Phrase trained model evaluated on phrases vs. questions
eval on phrase dev set | eval on question dev set | |
---|---|---|
F1 | 83.3 | 81.12 |
Exact | 80.27 | 77.83 |
HasAns_f1 | 80.77 | 80.64 |
HasAns_exact | 74.7 | 74.06 |
NoAns_f1 | 85.82 | 81.6 |
NoAns_exact | 85.82 | 81.6 |
Best_f1 | 83.3 | 81.12 |
Best_exact | 80.27 | 77.83 |
One other interesting result came from the model trained on questions without question marks, shown in the charts below. When evaluated on questions with question marks (i.e. normal SQuAD) the metrics were slightly better than on its own dev set for the “HasAns” metrics, but slightly worse for the “NoAns”. I would guess this is because if the model isn’t exposed to question marks during training, but then is given a question with a question mark, it will be more likely to assume that the question is answerable given the extra input, which leads to increased accuracy if the question actually has an answer, but decreased accuracy when the question is impossible.
Questions without question mark model evaluated on own dev set vs. normal SQuAD
eval on q no q mark dev set | eval on question dev set | |
---|---|---|
F1 | 84.23 | 83.24 |
Exact | 81.24 | 80.12 |
HasAns_f1 | 85.9 | 87.76 |
HasAns_exact | 79.91 | 81.51 |
NoAns_f1 | 82.57 | 78.73 |
NoAns_exact | 82.57 | 78.73 |
Best_f1 | 84.23 | 83.25 |
Best_exact | 81.24 | 80.13 |
In conclusion, it seems that BERT transformer models begin to recognize and expect specific characteristics from their training data. This affects the results when a model is evaluated on data formatted differently from its original training set, but to a much less dramatic extent if information is being added rather than taken away. On the other hand, the initial dataset a model is trained on doesn’t affect accuracy as much as you might think it would - a model trained on phrases will be within a few points of a question-trained model’s accuracy, and adding or taking away question marks makes a mostly negligible difference. Running these experiments was cool because I was able to get a better feel for how a model actually adapts to a dataset when training on it. I also think the results I found can be practically pretty helpful for anyone designing a question-answering system and wondering what types of input would be most effective.
Further Developments
Each model presented here was only trained once. To run this as a full experiment, ensuring that the results are significant, you would have to set random seeds and run each training about ten times to get standard deviations.

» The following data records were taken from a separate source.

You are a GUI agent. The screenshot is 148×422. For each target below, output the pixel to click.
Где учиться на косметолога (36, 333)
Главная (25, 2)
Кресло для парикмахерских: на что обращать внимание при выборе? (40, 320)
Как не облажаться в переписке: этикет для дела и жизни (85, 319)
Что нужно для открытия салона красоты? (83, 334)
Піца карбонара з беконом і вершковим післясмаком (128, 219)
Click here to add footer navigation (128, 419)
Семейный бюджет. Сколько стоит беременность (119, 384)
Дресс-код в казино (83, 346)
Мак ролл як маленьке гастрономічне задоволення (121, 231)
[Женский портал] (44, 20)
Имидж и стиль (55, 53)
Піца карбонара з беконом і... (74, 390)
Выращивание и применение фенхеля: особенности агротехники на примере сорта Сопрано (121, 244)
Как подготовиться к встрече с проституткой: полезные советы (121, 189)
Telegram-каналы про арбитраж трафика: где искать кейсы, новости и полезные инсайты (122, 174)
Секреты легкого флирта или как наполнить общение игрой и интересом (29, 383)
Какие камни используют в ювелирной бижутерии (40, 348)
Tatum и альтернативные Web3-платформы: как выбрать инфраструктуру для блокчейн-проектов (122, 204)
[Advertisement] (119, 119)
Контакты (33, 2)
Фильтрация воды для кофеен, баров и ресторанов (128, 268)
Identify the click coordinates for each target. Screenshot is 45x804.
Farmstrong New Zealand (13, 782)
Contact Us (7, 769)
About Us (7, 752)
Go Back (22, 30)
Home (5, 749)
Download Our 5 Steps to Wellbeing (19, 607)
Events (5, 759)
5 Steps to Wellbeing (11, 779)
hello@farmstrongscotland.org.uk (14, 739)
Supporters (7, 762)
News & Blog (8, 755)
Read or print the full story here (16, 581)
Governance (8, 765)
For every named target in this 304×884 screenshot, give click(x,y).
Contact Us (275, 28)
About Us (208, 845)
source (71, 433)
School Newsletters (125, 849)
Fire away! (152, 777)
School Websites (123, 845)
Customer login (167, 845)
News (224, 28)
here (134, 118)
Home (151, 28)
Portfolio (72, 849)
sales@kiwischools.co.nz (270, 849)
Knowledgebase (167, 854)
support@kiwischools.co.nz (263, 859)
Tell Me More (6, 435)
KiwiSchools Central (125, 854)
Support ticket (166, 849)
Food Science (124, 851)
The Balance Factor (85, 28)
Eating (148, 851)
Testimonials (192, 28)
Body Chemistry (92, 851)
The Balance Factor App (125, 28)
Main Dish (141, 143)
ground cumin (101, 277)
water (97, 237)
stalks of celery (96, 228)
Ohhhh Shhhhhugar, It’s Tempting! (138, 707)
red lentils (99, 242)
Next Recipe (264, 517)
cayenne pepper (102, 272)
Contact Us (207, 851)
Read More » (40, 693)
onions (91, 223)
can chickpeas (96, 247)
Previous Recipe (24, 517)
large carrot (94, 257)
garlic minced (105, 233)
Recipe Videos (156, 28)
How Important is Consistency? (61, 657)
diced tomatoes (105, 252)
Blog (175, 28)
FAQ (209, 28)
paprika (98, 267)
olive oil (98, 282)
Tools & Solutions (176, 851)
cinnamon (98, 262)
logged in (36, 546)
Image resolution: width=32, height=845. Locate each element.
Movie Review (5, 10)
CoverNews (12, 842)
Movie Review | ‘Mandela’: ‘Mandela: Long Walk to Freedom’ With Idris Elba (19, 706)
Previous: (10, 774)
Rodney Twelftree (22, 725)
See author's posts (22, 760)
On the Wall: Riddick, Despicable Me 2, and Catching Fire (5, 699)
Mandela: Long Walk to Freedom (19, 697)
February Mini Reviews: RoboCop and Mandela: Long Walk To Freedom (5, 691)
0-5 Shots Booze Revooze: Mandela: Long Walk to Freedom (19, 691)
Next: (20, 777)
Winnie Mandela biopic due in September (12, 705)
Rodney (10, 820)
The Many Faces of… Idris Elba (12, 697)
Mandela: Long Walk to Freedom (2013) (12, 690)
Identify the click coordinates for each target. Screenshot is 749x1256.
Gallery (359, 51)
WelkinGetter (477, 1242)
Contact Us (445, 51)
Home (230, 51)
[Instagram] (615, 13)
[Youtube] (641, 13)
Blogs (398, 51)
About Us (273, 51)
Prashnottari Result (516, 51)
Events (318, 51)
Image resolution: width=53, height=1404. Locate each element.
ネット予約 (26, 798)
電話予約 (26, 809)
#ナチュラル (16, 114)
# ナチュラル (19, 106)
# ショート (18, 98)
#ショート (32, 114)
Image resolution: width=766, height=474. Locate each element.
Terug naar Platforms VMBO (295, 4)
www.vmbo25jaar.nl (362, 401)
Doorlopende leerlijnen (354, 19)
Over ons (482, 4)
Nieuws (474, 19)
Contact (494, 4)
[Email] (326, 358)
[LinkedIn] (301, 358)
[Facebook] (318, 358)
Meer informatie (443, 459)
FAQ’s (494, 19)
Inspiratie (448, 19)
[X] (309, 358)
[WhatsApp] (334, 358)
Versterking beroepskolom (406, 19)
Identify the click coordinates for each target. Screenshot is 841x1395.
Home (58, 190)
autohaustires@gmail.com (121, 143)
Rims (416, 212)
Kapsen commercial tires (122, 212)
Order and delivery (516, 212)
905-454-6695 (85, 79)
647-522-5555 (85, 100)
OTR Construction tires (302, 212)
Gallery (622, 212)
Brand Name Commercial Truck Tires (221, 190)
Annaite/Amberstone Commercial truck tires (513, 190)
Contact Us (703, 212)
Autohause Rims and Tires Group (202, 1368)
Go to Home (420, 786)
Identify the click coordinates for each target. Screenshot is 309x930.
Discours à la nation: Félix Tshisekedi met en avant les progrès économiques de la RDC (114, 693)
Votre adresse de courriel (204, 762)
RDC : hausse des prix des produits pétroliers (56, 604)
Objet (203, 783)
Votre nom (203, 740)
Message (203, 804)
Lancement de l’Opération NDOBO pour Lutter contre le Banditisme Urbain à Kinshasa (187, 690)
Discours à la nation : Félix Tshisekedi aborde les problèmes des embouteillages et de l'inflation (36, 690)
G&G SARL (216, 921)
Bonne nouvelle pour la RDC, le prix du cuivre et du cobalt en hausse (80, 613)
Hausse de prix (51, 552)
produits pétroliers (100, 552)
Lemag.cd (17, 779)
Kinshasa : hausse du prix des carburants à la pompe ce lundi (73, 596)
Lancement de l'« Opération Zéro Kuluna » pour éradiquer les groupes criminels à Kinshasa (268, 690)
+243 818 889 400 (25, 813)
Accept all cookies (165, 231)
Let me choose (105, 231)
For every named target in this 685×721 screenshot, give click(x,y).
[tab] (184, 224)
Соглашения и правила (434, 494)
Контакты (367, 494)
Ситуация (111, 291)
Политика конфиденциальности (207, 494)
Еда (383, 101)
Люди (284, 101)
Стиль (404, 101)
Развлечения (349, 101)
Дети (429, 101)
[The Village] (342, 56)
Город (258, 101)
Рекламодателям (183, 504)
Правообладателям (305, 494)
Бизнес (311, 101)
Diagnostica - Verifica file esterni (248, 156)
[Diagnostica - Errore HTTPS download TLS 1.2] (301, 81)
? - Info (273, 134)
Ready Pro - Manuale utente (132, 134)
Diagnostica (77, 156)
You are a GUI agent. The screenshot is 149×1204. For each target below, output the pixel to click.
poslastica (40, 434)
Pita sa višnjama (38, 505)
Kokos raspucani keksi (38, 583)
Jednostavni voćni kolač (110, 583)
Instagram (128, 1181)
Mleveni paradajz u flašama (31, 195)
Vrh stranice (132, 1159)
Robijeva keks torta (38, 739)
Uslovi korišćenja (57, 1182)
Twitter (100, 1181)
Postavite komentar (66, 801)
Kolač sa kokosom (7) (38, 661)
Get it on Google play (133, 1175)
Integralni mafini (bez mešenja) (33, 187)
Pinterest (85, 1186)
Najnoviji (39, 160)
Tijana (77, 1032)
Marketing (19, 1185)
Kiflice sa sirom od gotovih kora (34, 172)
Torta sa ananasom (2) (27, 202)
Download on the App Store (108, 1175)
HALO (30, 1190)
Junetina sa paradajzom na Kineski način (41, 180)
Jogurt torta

Additionally, there are a few ways to build on this project that I think could be interesting. You could train an ALBERT model twice, on normal SQuAD and then on SQuAD converted to phrases, to see if it achieves better results on both questions and phrases. However, training a model twice on the same data might lead to overfitting on SQuAD. An alternative would be to train a model using MAML, Model Agnostic Meta Learning, which allows a model to learn multiple different tasks, treating questions and phrases as two separate tasks. It would also be interesting to train a model on the full Google Natural Questions dataset, which is already a mixture of questions and phrases, and evaluate it just with a question dataset and just with a phrase dataset to see how the mixture and larger dataset size affect the results.
Thank you to my supervisor, Sonia Joseph, who initially proposed this idea to me, helped along the way, and introduced me to MAML.